**Page text:**
========================================
Background information
- Also known as: Lars Horris, MC Lars Horris, Lars
- Born: Andrew Robert Nielsen October 6, 1982 (age 43)
- Origin: Oakland, California, U.S.
- Genres: Nerdcore
- Years active: 1999–present
- Labels: Horris Records, Nettwerk, Truck Records, Oglio Records
- Website: mclars.com

= MC Lars =

American rapper, producer, and educator (born 1982)

Andrew Robert Nielsen (born October 6, 1982), known professionally as MC Lars, is an American rapper, producer, educator, and founder of Horris Records. A graduate of Stanford University and the University of Oxford, he has been described as a pioneer of "lit-hop", a genre blending hip-hop with themes from classical and American literature. In a 2003 song, he used the term "iGeneration", which ASCAP credited as an early instance of the term. He has performed at venues including Carnegie Hall
 and multiple TEDx events. His work frequently references authors like William Shakespeare, Edgar Allan Poe, and Herman Melville, and he is considered a key figure in the early nerdcore movement.
========================================
**Supplied data:**
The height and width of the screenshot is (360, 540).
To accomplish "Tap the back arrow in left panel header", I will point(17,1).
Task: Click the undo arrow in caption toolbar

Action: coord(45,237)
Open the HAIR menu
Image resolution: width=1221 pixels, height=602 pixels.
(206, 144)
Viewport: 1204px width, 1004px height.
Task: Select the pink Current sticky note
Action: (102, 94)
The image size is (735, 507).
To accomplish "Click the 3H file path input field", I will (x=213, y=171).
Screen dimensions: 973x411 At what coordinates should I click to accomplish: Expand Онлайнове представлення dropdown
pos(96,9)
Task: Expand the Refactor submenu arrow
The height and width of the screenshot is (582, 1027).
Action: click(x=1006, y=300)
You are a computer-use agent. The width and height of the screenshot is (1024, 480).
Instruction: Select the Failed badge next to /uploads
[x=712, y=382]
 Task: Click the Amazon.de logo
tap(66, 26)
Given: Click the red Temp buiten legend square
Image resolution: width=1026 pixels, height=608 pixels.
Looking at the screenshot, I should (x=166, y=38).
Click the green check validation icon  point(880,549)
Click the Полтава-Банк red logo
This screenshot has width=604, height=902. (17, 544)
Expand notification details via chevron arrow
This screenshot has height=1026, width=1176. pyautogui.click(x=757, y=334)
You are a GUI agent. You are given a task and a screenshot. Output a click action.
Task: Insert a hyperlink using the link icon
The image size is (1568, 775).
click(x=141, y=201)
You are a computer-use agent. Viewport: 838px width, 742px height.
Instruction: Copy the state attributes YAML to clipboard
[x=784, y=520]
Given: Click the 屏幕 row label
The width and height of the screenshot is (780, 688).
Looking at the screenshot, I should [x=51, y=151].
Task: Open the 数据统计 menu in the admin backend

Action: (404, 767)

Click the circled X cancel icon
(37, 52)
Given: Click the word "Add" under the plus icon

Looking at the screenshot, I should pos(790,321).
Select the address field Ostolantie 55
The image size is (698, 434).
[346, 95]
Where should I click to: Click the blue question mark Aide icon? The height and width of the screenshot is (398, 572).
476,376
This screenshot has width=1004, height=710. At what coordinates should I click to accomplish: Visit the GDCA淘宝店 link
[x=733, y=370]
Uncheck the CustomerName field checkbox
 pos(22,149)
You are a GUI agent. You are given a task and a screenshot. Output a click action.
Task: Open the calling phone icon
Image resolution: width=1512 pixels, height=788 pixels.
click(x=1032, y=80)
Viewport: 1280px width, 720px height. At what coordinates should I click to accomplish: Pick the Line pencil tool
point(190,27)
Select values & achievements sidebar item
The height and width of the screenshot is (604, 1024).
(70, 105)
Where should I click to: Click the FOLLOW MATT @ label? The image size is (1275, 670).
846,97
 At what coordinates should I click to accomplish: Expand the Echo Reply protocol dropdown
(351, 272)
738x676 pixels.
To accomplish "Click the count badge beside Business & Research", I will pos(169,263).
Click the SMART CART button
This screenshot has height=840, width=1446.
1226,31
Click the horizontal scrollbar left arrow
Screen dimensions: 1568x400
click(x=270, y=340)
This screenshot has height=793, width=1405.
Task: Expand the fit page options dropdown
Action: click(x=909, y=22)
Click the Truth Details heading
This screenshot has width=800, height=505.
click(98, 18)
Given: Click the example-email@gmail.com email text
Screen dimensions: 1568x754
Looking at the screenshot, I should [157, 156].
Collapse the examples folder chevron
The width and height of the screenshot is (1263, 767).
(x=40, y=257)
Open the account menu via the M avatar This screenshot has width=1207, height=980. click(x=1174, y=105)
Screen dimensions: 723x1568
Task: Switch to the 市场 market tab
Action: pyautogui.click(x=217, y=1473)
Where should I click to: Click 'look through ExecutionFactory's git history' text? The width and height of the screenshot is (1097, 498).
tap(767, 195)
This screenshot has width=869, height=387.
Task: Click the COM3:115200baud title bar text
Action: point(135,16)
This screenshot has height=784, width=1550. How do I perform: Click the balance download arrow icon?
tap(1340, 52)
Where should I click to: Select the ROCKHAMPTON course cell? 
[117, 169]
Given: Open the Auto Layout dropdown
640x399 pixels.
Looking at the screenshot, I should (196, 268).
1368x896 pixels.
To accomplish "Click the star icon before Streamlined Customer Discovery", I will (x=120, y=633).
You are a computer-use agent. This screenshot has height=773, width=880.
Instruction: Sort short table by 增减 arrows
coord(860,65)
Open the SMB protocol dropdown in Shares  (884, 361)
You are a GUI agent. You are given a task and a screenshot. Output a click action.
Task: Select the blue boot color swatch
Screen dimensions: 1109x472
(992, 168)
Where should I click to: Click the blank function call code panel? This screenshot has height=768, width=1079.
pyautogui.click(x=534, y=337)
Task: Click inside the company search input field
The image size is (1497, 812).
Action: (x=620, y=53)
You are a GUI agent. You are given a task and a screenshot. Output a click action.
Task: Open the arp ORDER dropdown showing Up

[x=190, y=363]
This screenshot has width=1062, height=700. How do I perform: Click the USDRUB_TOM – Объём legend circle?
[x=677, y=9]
========================================
**Problem requirements:**
According to the page text about MC Lars, which genre blending hip-hop with literary themes has he been described as a pioneer of?

**Exercise response:**
"Lit-hop"